Most of our understanding of AhR biology has come from studies using TCDD. This chemical causes, through its high affinity binding to and prolonged activation of the AhR, a wide range of biochemical and pathological changes in mammalian and nonmammalian species. TCDD has been shown to be a potent immunotoxicant, eliciting immune suppression in all animal species tested . In humans, TCDD exposure has been associated with an increased incidence of lymphomas and leukemias [11,12]. Recently, AhR activity has been found to have a role in Th-17 cell development and autoimmune responses [13,14].
Given the profound effects of persistent AhR activation on the immune system, we have been investigating the cellular and molecular events underlying induced alterations in bone marrow (BM). The number of immature and mature B cells in mouse BM decreases following exposure to a single dose of TCDD . Pre- or postnatal TCDD exposure results in a significant reduction in lymphoid-specific TdT and RAG-1 mRNA in BM, and thymic seeding by BM cells from TCDD-treated animals is substantially decreased . However, TCDD treatment produces a significant increase in the number of hematopoietic stem cell (HSC)-enriched Lin−Sca-1+c-Kit+ (LSK) cells [17,18]. The use of radiation chimeras demonstrated that the presence of the AhR in hematopoietic cells, but not supporting stroma, was responsible for these effects . It was also shown that marrow cells from TCDD-treated animals had lost the ability to fully reconstitute the immune system of irradiated mice [18,20]. Overall, these data indicate that both the numbers and functionality of HSCs and/or hematopoietic progenitor cells (HPCs) are directly modulated by AhR activation.
To better understand the physiological role of the AhR, Ahr-null allele (AhR−/− or KO) mice have been produced.
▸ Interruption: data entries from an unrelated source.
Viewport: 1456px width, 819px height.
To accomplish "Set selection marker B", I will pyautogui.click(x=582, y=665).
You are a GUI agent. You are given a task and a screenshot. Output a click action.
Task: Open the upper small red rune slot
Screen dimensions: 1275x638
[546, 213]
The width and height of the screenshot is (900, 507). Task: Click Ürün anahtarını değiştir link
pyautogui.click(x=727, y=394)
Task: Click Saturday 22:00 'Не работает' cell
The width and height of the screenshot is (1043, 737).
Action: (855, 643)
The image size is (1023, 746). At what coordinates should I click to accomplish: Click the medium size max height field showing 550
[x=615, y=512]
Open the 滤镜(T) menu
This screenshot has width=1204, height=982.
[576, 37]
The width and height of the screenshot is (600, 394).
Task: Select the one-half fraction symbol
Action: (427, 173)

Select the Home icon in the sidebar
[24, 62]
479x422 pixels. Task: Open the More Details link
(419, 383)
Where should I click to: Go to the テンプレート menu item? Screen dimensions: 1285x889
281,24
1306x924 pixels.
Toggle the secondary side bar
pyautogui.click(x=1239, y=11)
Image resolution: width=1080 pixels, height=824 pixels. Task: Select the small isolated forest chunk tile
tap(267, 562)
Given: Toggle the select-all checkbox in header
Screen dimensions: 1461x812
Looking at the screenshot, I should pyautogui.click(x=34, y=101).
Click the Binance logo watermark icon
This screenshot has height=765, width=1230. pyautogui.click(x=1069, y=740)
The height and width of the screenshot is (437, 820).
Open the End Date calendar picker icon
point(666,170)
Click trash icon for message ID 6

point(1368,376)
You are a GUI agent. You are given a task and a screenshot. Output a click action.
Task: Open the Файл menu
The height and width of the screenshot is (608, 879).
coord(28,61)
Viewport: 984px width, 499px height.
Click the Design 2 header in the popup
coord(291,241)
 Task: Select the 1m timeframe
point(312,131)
These mice have abnormal vascular development and spontaneously develop other lesions in several organs [21,22]. Some lesions only become manifest with aging, and available data suggest that these mice have a decreased lifespan . To date, only a limited characterization of the immune system in these animals has been performed. There is decreased mass and cellularity of the liver, spleen, and lymph nodes in 1–2-week-old KO mice. These alterations resolve by 3 weeks of age, but the spleen becomes enlarged in juvenile and mature animals. Young adult KO mice display shifts in the normal profile of developing B cells in the BM, with nearly 2-fold increases in the less mature phenotypes . These mice are not susceptible to any of the immunotoxic endpoints from TCDD exposure that wild-type (WT) mice display [25,26], demonstrating a requirement for the AhR in these effects.
To further test our hypothesis that the AhR has a role in the function of hematopoietic precursor cells, and more specifically define what this function might be, more detailed studies were undertaken in KO mice. We report here that juvenile KO mice have altered numbers and characteristics of HSCs/HPCs. These and other data suggest that the AhR plays a significant role in maintaining the quiescence of hematopoietic precursors by acting as a negative regulator of proliferation.
A colony of AhR-knockout C57BL/6 mice (AhR−/− or KO) was established at the facilities of the University of Rochester Medical Center . Female, C57BL/6, 5–8-week-old WT (AhR+/+ or WT), heterozygous (AhR+/− or HZ), and AhR-knockout (AhR−/− or KO) mice were genotyped throughout our study. For some studies, we did not find any difference in the data generated between WT and HZ mice, therefore HZ mice were used as controls.
CD45.2+ (C57BL/6) and CD45.1+ (B6.SJL-Ptprc<a>/BoAiTac) mice used in the repopulation experiments were purchased from Taconic Farms.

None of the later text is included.